Más de ocho horas diarias recorriendo distancias de hasta quince kilómetros en busca de agua. Esa es la realidad de mujeres y niñas en muchos países africanos. Cargadas con bidones llegan a trasladar entre 15 y 20 litros por cada viaje. Sin tiempo para otro menester que no sea la supervivencia. ¿Qué le aguarda a ese sector de la población históricamente maltratado en un escenario de emergencia climática? Muchas expertas alertan sobre el doble perjuicio que supondrá el calentamiento global cuando el setenta por ciento de los 1.200 millones de seres humanos que viven en la pobreza son mujeres. De ahí que la gran reclamación, en los últimos tiempos, sea la de vincular las políticas medioambientales con las de género. La revolución será feminista y verde, o no será, insisten las mismas voces.

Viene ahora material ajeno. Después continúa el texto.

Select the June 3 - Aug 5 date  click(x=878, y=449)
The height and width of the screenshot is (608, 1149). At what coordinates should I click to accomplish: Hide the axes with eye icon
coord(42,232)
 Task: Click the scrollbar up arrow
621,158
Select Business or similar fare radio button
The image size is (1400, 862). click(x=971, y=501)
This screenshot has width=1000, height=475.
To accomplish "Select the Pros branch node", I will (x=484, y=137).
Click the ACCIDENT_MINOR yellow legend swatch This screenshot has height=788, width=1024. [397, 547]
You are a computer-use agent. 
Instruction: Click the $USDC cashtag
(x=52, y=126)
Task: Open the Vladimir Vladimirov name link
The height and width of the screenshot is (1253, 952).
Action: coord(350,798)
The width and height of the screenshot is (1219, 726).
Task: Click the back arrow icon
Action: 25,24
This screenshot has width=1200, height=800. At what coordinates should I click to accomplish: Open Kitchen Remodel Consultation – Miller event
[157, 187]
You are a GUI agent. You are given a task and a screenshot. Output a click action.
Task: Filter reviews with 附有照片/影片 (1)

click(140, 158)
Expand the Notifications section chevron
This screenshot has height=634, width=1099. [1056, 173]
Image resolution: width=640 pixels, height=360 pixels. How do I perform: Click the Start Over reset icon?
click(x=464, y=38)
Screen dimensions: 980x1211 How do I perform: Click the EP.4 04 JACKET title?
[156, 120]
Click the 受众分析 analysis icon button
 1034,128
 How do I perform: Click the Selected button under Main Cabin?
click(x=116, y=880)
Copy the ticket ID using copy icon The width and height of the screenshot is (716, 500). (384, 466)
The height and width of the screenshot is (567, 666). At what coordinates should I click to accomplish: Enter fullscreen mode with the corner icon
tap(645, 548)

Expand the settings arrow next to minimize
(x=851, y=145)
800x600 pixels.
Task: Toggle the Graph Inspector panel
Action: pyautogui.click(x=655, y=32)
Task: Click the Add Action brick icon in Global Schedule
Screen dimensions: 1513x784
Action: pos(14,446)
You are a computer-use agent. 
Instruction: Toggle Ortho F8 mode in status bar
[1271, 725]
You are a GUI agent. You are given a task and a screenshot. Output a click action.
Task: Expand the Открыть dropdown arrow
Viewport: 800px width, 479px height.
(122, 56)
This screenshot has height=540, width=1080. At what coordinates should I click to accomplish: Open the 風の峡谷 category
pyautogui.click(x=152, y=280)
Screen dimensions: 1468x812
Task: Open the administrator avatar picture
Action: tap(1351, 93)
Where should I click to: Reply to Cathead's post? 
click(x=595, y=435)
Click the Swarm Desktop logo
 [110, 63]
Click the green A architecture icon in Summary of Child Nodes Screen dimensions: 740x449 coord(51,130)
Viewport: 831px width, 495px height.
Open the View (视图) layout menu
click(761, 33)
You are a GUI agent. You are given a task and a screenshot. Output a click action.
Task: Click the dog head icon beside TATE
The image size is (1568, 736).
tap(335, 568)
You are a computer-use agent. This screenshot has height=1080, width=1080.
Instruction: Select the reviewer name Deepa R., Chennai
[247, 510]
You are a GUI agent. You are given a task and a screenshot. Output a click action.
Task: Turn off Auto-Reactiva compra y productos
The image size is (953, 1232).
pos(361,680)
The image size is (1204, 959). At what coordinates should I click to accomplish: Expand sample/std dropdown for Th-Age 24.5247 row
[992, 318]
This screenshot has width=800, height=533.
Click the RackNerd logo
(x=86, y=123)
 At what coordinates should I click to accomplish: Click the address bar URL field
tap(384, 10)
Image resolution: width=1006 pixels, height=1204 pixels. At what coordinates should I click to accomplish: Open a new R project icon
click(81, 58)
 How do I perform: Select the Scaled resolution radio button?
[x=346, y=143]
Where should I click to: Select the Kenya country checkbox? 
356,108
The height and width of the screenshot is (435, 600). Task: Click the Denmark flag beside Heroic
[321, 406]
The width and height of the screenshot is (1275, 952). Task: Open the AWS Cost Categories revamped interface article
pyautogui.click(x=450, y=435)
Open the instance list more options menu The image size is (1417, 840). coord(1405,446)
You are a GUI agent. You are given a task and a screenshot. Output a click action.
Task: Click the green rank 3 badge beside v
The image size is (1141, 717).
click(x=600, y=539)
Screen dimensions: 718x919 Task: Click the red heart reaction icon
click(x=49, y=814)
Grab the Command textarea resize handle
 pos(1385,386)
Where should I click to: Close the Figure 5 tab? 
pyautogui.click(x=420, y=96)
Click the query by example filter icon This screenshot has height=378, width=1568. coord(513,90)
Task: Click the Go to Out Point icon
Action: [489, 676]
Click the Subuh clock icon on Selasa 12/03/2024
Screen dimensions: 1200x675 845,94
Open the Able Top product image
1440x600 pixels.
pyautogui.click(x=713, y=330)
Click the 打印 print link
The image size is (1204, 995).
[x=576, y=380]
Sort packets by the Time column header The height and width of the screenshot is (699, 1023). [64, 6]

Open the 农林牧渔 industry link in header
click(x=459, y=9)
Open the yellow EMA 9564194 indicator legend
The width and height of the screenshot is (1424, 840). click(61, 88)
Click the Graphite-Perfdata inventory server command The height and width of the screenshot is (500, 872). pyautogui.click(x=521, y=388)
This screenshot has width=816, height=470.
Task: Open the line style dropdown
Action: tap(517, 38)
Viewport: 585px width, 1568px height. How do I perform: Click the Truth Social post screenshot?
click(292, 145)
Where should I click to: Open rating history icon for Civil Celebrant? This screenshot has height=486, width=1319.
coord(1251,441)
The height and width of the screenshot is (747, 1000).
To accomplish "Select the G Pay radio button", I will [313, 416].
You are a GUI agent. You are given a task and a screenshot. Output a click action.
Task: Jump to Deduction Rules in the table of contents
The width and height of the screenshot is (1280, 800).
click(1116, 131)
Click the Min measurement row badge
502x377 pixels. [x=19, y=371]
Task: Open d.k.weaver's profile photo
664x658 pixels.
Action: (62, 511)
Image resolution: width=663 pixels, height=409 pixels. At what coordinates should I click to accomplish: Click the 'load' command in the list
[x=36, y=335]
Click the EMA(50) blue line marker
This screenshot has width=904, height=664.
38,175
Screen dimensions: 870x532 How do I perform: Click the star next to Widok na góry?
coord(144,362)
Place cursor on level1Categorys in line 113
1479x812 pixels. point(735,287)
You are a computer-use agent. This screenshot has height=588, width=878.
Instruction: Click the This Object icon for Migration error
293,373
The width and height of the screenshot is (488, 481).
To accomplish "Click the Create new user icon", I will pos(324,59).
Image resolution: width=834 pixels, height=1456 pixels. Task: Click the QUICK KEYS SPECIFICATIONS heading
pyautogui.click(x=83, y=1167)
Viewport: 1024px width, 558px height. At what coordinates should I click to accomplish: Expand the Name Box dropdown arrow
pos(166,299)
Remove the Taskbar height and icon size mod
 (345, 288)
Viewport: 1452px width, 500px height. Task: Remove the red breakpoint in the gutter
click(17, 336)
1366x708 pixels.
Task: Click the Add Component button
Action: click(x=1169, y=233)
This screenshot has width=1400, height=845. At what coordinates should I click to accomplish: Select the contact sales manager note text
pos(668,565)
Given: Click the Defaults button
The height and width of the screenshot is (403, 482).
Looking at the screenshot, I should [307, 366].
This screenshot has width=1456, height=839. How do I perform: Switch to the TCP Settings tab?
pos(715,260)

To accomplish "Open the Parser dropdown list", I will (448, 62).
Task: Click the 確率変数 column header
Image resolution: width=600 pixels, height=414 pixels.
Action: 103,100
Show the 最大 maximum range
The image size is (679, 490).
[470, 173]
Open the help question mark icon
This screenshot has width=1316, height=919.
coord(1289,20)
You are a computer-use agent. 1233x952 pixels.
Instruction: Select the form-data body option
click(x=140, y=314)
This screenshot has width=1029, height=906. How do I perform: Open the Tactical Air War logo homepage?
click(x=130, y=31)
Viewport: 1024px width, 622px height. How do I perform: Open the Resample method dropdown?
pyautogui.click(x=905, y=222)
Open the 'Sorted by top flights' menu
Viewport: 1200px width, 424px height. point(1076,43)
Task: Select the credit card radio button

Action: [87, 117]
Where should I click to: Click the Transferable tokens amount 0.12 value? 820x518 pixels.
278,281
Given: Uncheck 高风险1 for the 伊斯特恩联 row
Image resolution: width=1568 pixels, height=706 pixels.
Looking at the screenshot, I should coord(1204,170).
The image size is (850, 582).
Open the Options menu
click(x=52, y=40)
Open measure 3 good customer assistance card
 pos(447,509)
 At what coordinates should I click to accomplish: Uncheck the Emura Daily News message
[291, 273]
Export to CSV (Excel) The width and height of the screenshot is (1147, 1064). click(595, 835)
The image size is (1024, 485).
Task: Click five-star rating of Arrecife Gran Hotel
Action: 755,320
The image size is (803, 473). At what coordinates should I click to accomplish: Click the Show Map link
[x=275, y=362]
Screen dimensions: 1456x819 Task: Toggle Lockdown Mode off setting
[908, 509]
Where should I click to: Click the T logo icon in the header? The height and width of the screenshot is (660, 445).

Desde Greenpeace se hace especial hincapié en que las mujeres son las más afectadas por el cambio climático y las que menos representación tienen en los órganos de poder internacionales. Acabar con esa desigualdad es uno de los pasos hacia la transición energética «justa e inclusiva» que en los últimos años empiezan a demandar más entidades sociales, con la Organización de las Naciones Unidas a la cabeza. «Los daños al medio ambiente impactan sobre todo a las mujeres, incrementando las violencias que viven cada día. En el 2017 casi la mitad de los asesinatos a defensores ambientales fueron hacia las mujeres», recuerdan desde Greenpeace.

Discriminación ancestral

Además, los desastres naturales afectan también más al sexo femenino, acentuando una desigualdad y discriminación ancestral. Como ejemplo, en el tsunami asiático del 2004, casi el setenta por ciento de las víctimas mortales fueron ellas. Tienen hasta catorce veces más posibilidades de morir y de sufrir las consecuencias de hambrunas o sequías. «Sin embargo, las políticas públicas de adaptación y mitigación no tienen en consideración el género», inciden desde Greenpeace. Las mujeres representan el 51% de la población mundial y el 43% de la fuerza de trabajo agrícola de los países en vías de desarrollo, pero aunque trabajan la tierra, solo les pertenece un uno por ciento. Dato esclarecedor. La antropóloga Yayo Herrero sostiene que la crisis ecológica, el racismo colonial y el patriarcado constituyen, junto con la explotación del trabajo humano, los pilares materiales de la crisis civilizatoria. Para Herrero, con un planeta agotado y con un calentamiento global irreversible, las políticas públicas se han de articular en torno a la sostenibilidad de la vida.

En la Agenda 2030

La Agenda 2030 de la ONU, con sus diecisiete Objetivos de Desarrollo Sostenible (ODS), coloca la lupa sobre puntos como la erradicación de la pobreza, el fin del hambre, el acceso al agua o la energía con el prisma de la igualdad de género siempre presente. Una premisa básica.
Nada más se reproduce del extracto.